───── Record extracts ─────

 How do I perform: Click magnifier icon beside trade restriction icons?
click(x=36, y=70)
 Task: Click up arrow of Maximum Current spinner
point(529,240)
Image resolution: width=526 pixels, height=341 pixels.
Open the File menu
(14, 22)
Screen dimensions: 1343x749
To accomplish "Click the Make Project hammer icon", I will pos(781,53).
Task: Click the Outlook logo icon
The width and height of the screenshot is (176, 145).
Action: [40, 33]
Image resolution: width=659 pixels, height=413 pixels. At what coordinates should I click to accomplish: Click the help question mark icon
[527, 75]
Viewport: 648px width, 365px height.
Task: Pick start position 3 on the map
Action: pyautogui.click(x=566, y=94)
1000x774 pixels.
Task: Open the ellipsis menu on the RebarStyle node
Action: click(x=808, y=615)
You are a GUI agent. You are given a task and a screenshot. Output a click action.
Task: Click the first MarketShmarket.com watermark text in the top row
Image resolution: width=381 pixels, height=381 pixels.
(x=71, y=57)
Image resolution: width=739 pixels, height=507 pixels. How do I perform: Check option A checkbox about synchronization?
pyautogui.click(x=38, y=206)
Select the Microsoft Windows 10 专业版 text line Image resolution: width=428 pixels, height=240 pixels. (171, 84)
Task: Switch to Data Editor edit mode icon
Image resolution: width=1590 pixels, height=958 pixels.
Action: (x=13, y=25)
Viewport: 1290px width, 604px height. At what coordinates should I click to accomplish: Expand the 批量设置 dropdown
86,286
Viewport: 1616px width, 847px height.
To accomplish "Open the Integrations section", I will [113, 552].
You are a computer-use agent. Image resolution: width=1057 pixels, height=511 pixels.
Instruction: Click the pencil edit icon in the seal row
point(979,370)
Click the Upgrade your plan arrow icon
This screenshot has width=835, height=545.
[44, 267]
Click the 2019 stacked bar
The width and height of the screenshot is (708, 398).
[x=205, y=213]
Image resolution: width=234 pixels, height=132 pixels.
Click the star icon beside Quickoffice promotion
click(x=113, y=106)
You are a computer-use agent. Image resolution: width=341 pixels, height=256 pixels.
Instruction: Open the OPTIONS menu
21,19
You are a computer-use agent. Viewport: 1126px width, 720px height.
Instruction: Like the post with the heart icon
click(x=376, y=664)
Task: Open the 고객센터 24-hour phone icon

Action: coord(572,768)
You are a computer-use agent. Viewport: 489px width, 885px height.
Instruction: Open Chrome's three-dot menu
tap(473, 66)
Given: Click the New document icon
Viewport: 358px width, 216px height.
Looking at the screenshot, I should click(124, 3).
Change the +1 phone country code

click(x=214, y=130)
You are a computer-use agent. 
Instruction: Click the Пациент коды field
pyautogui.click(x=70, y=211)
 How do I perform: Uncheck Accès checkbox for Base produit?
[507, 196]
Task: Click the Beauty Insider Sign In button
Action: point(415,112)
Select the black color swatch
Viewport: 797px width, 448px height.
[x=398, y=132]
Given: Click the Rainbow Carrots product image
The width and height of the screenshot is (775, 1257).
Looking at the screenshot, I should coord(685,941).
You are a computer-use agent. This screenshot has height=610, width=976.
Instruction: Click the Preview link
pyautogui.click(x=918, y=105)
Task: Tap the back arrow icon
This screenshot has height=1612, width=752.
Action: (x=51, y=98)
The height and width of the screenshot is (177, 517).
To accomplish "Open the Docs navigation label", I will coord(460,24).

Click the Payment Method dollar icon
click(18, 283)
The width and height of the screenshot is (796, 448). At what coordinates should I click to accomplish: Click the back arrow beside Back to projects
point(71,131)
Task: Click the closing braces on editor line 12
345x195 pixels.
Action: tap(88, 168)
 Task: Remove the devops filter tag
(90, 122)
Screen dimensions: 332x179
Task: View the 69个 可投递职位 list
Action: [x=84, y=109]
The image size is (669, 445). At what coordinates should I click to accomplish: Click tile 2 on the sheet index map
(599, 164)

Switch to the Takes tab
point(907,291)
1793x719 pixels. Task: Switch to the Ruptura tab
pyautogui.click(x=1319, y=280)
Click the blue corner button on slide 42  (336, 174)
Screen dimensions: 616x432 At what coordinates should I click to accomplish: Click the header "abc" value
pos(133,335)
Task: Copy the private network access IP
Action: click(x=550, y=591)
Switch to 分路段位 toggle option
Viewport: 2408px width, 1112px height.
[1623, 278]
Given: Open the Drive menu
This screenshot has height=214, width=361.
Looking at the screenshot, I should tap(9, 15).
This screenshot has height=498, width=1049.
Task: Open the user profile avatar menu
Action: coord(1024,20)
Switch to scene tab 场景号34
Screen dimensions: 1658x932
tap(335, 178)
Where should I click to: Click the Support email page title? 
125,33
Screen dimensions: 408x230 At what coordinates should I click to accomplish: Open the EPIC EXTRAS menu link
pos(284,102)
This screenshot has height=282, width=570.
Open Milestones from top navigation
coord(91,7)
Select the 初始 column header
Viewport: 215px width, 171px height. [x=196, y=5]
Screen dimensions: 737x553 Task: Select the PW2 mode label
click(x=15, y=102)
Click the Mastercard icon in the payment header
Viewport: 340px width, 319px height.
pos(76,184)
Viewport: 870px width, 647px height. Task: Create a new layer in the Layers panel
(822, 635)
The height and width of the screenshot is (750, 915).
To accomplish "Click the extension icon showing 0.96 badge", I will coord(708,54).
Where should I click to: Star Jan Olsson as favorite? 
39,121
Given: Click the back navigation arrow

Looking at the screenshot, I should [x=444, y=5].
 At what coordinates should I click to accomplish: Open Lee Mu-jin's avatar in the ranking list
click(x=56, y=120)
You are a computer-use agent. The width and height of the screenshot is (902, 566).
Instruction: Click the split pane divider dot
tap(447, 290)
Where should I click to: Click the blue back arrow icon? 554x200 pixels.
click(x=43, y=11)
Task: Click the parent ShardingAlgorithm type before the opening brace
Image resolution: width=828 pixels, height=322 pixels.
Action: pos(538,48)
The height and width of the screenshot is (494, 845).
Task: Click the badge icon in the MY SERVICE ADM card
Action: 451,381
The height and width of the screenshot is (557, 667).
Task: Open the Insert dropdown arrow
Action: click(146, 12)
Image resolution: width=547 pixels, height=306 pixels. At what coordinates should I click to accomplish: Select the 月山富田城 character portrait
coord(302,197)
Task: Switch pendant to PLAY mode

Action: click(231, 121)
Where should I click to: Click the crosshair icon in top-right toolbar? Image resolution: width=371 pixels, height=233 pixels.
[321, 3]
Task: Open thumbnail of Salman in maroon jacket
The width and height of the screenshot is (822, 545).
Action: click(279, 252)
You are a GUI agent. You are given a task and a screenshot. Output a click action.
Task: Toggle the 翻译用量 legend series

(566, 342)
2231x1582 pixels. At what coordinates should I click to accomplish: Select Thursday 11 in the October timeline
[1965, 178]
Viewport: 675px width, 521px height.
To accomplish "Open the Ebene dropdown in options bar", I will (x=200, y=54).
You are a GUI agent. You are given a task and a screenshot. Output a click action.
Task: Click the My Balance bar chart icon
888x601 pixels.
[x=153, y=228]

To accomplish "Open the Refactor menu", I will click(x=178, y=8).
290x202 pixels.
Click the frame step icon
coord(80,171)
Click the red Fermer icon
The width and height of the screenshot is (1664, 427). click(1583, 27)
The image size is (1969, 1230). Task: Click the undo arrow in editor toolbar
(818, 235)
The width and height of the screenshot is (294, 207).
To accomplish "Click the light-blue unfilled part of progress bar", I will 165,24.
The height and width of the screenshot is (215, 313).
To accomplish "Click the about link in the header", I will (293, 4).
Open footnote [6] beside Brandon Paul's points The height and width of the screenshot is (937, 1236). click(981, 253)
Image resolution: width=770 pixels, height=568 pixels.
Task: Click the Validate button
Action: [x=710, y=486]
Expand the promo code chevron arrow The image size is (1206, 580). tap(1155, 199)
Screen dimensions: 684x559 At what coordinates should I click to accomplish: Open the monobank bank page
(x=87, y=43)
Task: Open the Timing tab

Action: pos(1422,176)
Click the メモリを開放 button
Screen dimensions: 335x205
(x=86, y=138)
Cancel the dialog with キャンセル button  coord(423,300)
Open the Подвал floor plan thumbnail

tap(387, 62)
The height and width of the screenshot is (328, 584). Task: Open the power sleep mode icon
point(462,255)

─────

• Task to complete: Edit everything in the material from the line containing "The height and width of the screenshot is (177, 517)." down to the line containing "[1623, 278]", swapping "tab" for "pane" and changing nothing else. Return only those lines.

• Problem solution:
The height and width of the screenshot is (177, 517).
To accomplish "Open the Docs navigation label", I will coord(460,24).

Click the Payment Method dollar icon
click(18, 283)
The width and height of the screenshot is (796, 448). At what coordinates should I click to accomplish: Click the back arrow beside Back to projects
point(71,131)
Task: Click the closing braces on editor line 12
345x195 pixels.
Action: tap(88, 168)
 Task: Remove the devops filter tag
(90, 122)
Screen dimensions: 332x179
Task: View the 69个 可投递职位 list
Action: [x=84, y=109]
The image size is (669, 445). At what coordinates should I click to accomplish: Click tile 2 on the sheet index map
(599, 164)

Switch to the Takes pane
point(907,291)
1793x719 pixels. Task: Switch to the Ruptura pane
pyautogui.click(x=1319, y=280)
Click the blue corner button on slide 42  (336, 174)
Screen dimensions: 616x432 At what coordinates should I click to accomplish: Click the header "abc" value
pos(133,335)
Task: Copy the private network access IP
Action: click(x=550, y=591)
Switch to 分路段位 toggle option
Viewport: 2408px width, 1112px height.
[1623, 278]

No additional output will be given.